Jika ditelisik, faktor yang berkontribusi terhadap maraknya seks bebas ada tiga, Pertama, faktor yang langsung seperti sarana yang merangsang, dan adanya alternatif pemenuhan seks yang bisa diakses oleh masyarakat. Kedua, faktor sistemik berupa UU yang membiarkan seks bebas, tidak adanya sangsi tegas bagi pezina, seks bebas justru dilokalisasi dan dijadikan pemasukan negara dan sistem pendidikan sekuler. Ketiga, adanya kebijakan tekanan kekuatan internasional seperti dalam konvensi kependudukan kesehatan reproduksi, Hak Asasi Manusia, dan sebagainya.
Sayangnya solusi yang ditawarkan saat ini adalah solusi yang menjerumuskan, dan mesti digantikan dengan solusi yang menuntaskan yaitu dengan menghilangkan paradigma yang mendasari munculnya seks bebas (liberalisme dan sekularisme), menanamkan pemahaman bahwa seks bebas adalah perbuatan keji, menghilangkan sarana yang akan merangsang, membangun sistem yang akan menerapkan UU untuk menghilangkan seks bebas dan menerapkan sangsi yang tegas, membebaskan dari tekanan global. Dan ini harus dilakukan bersama-sama pada setiap individu dan keluarga, masyarakat dan negara.

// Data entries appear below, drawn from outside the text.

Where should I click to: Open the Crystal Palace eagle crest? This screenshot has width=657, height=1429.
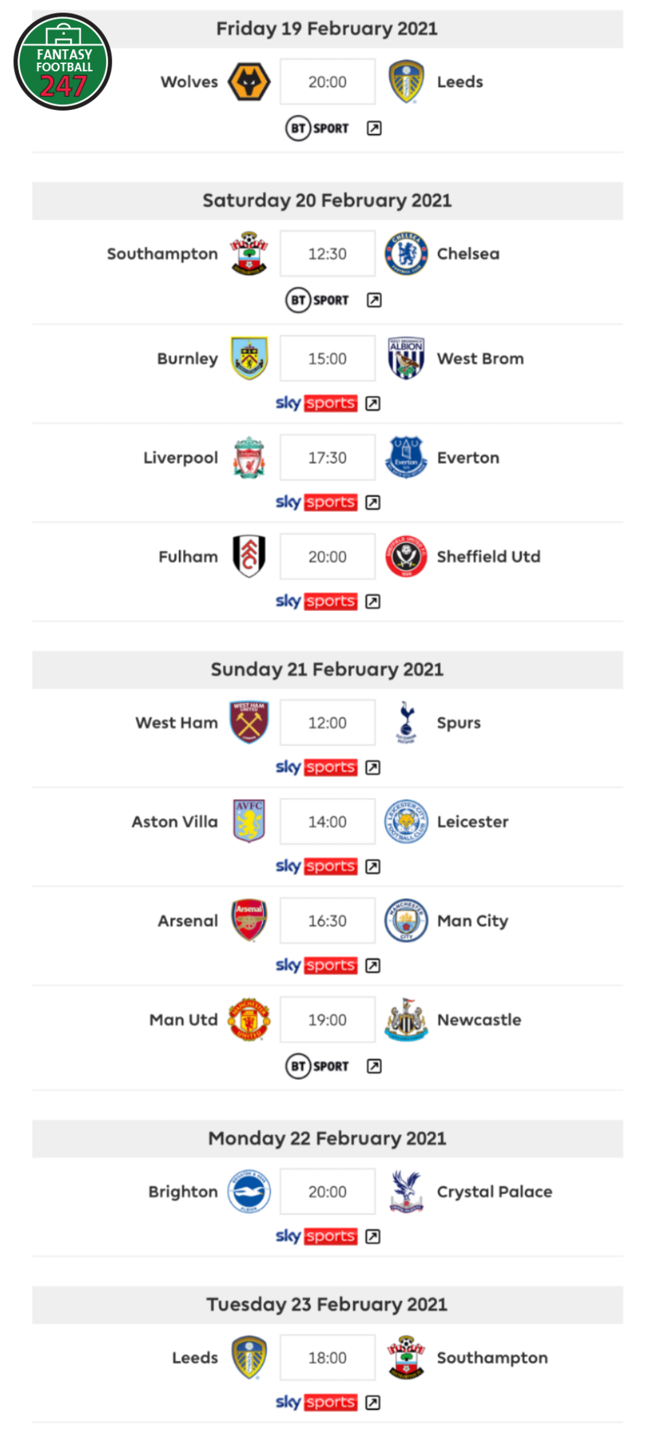(406, 1191)
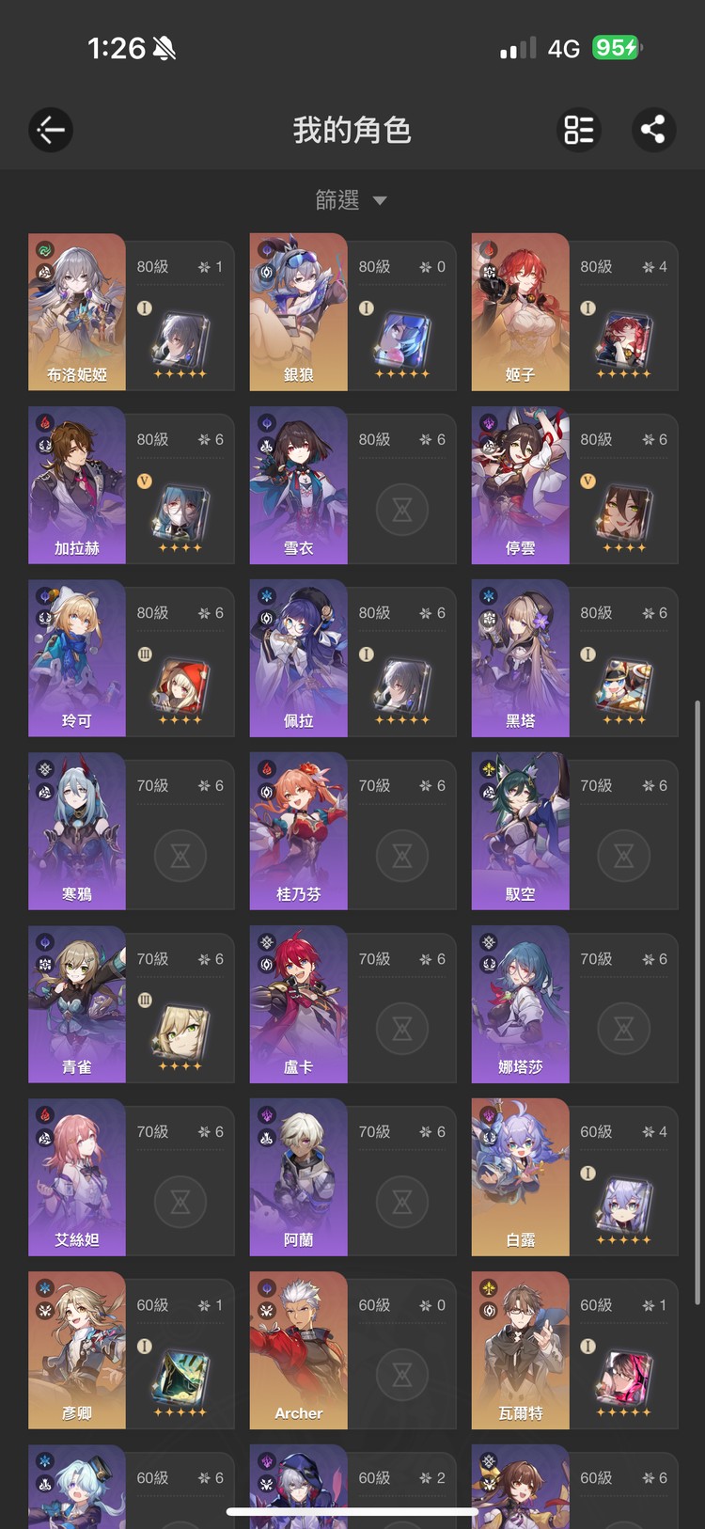Screen dimensions: 705x1529
Task: Tap the 4G signal status indicator
Action: click(x=564, y=48)
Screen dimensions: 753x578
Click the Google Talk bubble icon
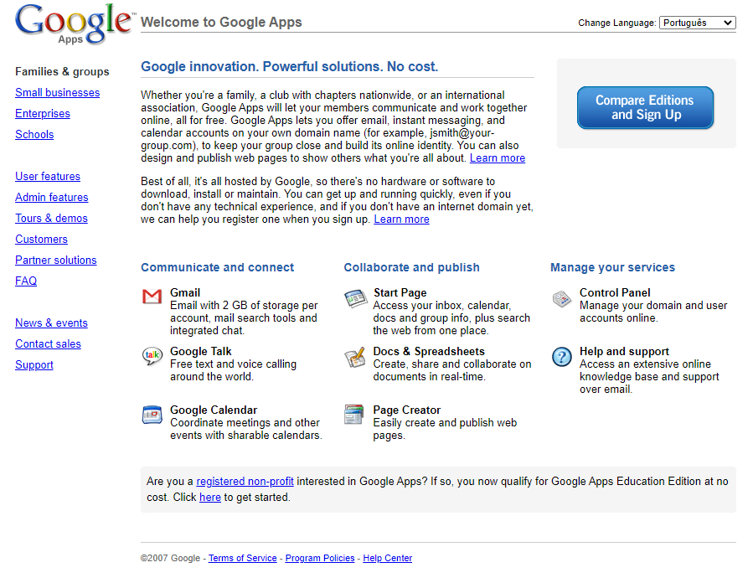click(152, 356)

Pendapat yang menyatakan bahwa negara atau siapa pun tidak berhak turut campur dalam setiap urusan pribadi seseorang dengan dalih itu adalah Hak Asasi Manusia (HAM), maka itu adalah pendapat yang keliru. Terlebih negara. Negara wajib memberikan perlindungan terhadap masyarakat secara umum. Bukan hanya individu per individu. Sehingga apabila ada perilaku pada individu yang memiliki potensi akan menimbulkan kerusakan di tengah-tengah masyarakat, negara wajib melakukan pencegahan di awal. Sebagai contoh adalah peredaran gambar/video porno yang saat ini masih merajalela. Selain harus membuat larangan terhadap pengedaran materi pornografi serta menghukum pelakunya, negara juga wajib memberlakukan larangan zina.

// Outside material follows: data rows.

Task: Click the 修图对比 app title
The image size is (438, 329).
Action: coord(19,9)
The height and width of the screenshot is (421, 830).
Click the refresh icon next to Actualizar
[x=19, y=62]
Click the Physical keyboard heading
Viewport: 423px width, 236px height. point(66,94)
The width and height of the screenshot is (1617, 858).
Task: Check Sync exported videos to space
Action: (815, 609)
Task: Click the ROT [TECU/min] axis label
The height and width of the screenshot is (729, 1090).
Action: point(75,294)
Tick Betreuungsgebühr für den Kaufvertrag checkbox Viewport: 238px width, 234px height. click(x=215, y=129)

Begitu juga dengan pandangan bahwa pendidikan seks merupakan metode paling efektif untuk mencegah terjadinya seks bebas itu juga merupakan pandangan yang keliru. Karena jika demikian yang terjadi sebenarnya adalah menyerahkan kembali keputusan kepada individu. Padahal, sudah jelas kesadaran tiap individu berbeda satu sama lain. Sehingga dalam hal ini perlu ada kontrol dari masyarakat dan penegakan hukum oleh negara sebagai sanksi atas penyimpangan yang dilakukan oleh individu juga sebagai pencegah bagi individu lain. Semua komponen bangsa harus bergerak. Karena kita sadar seks bebas jelas-jelas mengancam masa depan generasi muda. (Siti Nuryati)
Inilah buah ideologi Kapitalis sekuler. Memberi solusi bukan mensolusi, tapi malah menambah masalah baru yang lebih besar. Oleh karena itu mari kita berjuang untuk menerapkan syari’ah Islam dan menegakkan daulah Khilafah.